In the early days after she died, I was so focused on my own grief that I didn’t really see how hard it was for my son.  He was eighteen then and not up for talking about it, but it didn’t mean he wasn’t grieving.  If you have children, try to remember that each child had their own, unique relationship with your spouse. Whether they are young or adult, their losses may have left them feeling adrift or “unanchored.”

You may have become a single parent of younger children. This is never easy. Your energy will be divided by dealing with your own grief, supporting your children through theirs, and navigating the responsibilities and tasks involved in managing a household on your own. You may also have other caregiving commitments to aging parents or someone else in your family.


Considerations

For you… 

Although it is natural and important to focus on your children, it will also be critical for you to find ways to attend to your own grief, and to your own physical and emotional health. 

For your child… 

Let your children’s educators know what is happening.  

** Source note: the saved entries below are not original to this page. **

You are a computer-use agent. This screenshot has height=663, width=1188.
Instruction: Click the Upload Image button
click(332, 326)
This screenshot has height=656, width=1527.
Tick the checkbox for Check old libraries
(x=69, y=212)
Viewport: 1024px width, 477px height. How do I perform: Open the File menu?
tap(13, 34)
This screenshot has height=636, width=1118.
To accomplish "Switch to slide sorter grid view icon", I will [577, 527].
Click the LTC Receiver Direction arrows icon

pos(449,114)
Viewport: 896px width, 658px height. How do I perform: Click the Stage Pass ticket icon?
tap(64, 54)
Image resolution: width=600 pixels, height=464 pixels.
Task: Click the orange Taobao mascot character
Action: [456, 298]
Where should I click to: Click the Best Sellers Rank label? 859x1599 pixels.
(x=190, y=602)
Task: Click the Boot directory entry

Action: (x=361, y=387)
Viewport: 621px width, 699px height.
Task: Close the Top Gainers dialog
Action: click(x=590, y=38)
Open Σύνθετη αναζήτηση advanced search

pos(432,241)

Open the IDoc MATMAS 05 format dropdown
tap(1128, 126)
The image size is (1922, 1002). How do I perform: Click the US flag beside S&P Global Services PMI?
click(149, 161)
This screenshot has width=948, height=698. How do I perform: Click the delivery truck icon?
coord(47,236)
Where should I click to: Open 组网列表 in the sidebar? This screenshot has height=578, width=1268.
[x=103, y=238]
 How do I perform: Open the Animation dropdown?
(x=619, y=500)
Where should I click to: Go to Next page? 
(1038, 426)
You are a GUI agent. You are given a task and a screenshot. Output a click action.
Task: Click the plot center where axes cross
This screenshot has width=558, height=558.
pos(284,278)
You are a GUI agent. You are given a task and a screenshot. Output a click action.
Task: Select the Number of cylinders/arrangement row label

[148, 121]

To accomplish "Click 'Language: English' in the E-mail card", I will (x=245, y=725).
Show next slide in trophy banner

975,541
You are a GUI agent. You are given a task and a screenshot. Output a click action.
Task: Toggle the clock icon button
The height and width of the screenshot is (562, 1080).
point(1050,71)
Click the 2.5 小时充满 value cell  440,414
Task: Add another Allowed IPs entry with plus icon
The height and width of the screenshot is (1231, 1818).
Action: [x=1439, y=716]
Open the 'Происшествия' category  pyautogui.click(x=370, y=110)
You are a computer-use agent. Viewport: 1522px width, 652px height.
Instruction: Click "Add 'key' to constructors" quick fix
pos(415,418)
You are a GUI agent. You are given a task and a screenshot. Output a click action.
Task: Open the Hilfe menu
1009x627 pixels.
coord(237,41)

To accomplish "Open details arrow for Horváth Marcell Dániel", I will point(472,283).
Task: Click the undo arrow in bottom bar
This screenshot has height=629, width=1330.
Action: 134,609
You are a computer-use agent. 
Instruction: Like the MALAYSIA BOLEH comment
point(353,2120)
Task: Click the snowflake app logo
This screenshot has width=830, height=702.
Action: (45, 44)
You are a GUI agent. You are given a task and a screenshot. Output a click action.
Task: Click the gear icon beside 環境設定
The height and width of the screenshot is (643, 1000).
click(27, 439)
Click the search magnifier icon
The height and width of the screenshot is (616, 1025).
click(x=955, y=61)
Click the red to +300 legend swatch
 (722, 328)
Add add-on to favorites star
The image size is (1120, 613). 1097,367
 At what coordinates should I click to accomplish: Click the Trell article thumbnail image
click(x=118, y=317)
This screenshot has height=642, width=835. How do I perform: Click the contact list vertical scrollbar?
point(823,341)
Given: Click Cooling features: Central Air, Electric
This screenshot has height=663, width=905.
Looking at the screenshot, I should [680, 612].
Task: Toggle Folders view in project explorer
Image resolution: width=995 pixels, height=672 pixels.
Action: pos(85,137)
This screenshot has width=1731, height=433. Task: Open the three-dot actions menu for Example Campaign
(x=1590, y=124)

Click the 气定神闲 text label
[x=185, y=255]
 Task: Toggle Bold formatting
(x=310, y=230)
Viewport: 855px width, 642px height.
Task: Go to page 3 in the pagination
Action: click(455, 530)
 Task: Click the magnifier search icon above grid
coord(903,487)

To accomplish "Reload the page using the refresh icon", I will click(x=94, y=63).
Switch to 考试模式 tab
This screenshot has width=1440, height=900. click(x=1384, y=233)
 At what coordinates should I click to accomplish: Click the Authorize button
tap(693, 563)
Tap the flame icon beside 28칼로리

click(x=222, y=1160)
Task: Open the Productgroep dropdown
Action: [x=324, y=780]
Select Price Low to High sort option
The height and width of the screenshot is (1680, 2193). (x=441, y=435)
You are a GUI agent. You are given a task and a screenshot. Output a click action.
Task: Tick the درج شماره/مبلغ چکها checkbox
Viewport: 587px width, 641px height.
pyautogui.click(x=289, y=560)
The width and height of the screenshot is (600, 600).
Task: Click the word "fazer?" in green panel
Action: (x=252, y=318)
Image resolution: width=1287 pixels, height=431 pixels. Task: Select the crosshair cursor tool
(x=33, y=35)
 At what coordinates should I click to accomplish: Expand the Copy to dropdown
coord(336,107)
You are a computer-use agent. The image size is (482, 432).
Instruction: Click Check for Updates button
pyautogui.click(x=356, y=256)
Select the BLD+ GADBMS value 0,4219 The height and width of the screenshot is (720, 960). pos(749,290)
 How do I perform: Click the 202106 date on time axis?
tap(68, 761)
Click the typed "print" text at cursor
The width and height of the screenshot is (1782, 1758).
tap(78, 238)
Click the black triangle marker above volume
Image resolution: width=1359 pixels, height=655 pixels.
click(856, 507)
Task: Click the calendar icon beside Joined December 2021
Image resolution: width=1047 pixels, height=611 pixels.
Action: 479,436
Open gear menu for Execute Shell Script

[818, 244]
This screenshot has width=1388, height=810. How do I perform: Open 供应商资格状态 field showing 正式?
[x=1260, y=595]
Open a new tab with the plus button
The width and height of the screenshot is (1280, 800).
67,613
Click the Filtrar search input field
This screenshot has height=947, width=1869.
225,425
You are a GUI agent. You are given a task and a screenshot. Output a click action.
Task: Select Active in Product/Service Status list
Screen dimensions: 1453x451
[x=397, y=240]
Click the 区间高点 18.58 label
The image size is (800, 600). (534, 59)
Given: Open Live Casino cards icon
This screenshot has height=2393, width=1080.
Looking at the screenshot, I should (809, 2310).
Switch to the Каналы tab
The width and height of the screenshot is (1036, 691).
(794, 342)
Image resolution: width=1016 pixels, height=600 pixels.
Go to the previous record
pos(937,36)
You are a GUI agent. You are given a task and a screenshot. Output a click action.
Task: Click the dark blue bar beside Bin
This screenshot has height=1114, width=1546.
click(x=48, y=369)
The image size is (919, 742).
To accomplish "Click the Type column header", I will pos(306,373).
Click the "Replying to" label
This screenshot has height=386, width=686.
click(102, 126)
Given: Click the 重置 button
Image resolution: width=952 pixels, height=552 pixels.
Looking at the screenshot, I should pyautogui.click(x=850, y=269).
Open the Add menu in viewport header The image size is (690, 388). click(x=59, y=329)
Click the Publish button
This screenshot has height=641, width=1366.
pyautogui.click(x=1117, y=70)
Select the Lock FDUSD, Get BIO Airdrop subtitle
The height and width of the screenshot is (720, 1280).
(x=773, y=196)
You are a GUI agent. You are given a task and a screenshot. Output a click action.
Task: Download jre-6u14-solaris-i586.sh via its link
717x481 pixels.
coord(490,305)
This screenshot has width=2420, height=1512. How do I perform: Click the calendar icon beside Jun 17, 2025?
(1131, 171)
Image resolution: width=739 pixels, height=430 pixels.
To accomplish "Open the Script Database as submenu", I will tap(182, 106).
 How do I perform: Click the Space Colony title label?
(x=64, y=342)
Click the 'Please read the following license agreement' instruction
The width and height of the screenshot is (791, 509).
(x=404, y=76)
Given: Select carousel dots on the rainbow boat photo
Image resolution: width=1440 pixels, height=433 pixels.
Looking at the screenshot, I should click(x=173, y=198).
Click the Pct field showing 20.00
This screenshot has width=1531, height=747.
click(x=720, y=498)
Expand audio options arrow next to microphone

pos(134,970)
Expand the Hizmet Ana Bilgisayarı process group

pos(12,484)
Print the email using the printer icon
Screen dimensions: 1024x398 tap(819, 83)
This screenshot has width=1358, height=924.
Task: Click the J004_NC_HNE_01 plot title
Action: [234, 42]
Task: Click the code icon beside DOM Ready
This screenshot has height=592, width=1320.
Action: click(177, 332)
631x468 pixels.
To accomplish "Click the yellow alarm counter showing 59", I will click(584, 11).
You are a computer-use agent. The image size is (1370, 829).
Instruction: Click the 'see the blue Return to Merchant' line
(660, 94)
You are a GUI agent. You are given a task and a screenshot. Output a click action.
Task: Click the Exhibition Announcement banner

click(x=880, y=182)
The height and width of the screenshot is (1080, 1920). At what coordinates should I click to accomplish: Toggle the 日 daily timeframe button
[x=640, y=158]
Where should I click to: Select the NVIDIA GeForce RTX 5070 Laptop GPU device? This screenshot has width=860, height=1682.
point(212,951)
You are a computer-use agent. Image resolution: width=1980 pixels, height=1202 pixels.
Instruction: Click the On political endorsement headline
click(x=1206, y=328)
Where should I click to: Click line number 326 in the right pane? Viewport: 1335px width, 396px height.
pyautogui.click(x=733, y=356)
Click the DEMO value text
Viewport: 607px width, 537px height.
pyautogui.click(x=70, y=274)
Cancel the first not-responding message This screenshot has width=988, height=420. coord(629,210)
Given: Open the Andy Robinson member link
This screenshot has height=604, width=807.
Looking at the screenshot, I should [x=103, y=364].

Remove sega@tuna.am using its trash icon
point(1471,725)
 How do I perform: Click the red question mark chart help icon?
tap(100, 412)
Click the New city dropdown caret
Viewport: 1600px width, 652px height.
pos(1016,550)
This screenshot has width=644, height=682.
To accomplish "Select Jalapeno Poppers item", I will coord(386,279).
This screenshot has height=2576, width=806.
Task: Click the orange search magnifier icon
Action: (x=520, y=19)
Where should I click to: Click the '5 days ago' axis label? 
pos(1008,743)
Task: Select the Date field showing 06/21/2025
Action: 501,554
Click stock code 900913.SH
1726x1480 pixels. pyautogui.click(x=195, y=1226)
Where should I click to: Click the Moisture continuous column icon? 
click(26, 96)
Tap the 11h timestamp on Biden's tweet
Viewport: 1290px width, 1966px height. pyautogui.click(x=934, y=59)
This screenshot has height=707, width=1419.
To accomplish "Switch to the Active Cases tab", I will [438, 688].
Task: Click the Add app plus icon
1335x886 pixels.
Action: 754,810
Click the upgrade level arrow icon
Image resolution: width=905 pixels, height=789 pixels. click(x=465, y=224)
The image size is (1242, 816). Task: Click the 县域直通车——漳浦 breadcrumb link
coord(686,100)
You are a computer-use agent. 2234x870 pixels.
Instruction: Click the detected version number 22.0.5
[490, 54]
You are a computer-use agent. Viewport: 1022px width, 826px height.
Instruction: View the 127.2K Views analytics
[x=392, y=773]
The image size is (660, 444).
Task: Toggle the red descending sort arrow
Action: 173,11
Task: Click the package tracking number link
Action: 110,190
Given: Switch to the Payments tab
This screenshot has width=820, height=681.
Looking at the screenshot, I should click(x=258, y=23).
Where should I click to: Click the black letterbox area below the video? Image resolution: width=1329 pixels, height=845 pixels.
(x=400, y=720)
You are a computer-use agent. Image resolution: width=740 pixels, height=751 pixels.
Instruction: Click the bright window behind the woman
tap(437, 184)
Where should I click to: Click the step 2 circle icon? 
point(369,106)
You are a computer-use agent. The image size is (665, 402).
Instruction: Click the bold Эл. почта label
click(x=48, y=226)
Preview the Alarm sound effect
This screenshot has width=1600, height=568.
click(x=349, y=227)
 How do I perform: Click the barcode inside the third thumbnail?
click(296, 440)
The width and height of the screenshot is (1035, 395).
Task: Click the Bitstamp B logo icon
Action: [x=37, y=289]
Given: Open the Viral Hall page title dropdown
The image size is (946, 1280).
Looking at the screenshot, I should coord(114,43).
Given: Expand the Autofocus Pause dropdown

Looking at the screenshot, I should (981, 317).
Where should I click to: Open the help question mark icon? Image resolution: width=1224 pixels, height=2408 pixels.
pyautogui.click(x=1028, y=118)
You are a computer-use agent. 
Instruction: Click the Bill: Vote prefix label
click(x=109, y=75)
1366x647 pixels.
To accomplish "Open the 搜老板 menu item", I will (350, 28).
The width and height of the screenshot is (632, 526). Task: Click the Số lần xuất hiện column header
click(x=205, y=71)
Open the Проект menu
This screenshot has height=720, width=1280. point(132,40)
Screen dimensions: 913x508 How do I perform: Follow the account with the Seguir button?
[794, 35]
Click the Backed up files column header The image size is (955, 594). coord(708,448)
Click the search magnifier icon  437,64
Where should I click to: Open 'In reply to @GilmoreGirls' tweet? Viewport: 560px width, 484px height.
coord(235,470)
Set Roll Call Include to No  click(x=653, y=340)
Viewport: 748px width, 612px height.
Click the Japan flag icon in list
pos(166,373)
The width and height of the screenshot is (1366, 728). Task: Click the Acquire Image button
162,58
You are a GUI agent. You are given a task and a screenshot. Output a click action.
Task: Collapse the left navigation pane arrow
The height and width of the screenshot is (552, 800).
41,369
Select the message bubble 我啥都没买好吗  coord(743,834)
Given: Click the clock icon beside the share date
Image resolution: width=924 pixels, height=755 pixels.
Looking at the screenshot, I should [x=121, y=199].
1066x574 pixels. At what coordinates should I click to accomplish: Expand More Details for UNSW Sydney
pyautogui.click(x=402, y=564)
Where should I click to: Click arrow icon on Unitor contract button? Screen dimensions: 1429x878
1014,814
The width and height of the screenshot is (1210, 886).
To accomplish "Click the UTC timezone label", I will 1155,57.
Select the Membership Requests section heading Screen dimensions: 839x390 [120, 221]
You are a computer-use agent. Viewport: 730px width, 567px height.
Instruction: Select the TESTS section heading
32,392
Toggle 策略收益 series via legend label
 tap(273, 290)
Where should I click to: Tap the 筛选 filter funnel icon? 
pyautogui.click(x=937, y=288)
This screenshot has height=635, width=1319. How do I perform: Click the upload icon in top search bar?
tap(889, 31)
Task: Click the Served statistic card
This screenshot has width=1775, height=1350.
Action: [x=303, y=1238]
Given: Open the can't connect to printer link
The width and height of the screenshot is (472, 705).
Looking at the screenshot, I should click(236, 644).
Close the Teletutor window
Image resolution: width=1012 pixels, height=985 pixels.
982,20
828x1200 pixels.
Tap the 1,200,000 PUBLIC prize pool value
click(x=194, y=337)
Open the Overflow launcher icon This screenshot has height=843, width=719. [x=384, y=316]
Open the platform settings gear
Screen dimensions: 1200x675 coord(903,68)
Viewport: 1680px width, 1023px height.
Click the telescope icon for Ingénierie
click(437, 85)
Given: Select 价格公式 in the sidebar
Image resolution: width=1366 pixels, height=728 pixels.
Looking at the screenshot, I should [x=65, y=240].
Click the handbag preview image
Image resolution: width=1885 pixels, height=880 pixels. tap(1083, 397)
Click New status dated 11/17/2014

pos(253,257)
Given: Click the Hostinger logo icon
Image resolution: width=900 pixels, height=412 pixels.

For you and your children… 

Let your healthcare providers know what is happening. 

What may help

  • Each child also has their own grieving style. Your children may be grieving in different ways at different times. This is especially true for younger children, since their capacity to take in and understand their parent’s death will change as they mature.
  • Use available resources from your local library, bookstores, or websites about how to support grieving children.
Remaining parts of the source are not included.